Another aspect of cybersecurity is education for everyone, including the owner, about the dangers of clicking on links and attachments in emails. That's a common way for phishing scams to occur; these attacks use realistic-looking emails to trick computer users into downloading harmful software onto computers, phones and other devices.

There are plenty of resources online to help owners understand what they need to do. The website for the Federal Communications Commission lists the basics, and also has links to organizations and that supply more details. Visit www.fcc.gov/general/cybersecurity-small-business .

Goepel recommends owners visit the website for the Center for Internet Security, which has a comprehensive description of cybersecurity practices. It can be found at www.cisecurity.org .

But protecting a company against cyberattacks must be a thorough and ongoing process to be effective. An owner trying to stay on top of patches, updates and changes while also dealing with all the aspects of running a business is likely to need help. Unless there is a dedicated technology staffer in the company, the best strategy is to hire professionals whose work is to monitor companies' systems and be sure their protection is up to date. Similarly, websites need to be monitored to be sure they're not hacked—and if they are, to deal with the invasion immediately.

One issue small companies face is that owners may not know how many devices, programs and apps are in their systems—any of them could be vulnerable.
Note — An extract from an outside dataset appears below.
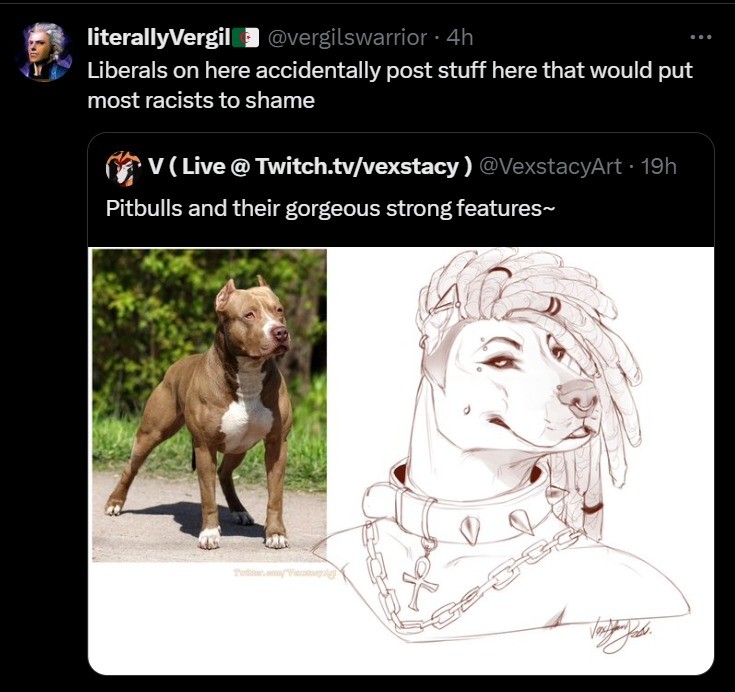Open literallyVergil's profile avatar

tap(44, 51)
"You can't patch everything if you don't know what you have on your network," Goepel says.

Small firms are increasingly targets for attackers, according to insurer Hiscox, which commissioned a survey of 5,400 companies and organizations of all sizes about cybersecurity in late 2018. Forty-seven percent of small businesses, those with under 50 employees, reported at least one or more cyberattacks, up from 33% in a survey a year earlier. Among mid-sized companies, those with between 50 and 249 staffers, 63% reported they'd been hit by a cyberattack, up from 36%.

Many small businesses have taken steps to make their data more secure, according to a survey of 1,504 owners Bank of America released during the spring. But when asked about the steps owners took, many hadn't taken care of some key fundamentals. Of the 80% of that had made adopted measures, only 47% installed security patches and updates and 44% secured their customers' information. That meant a lot of systems weren't protected.

"The bad guys know the small guys aren't spending money on it," Goepel says.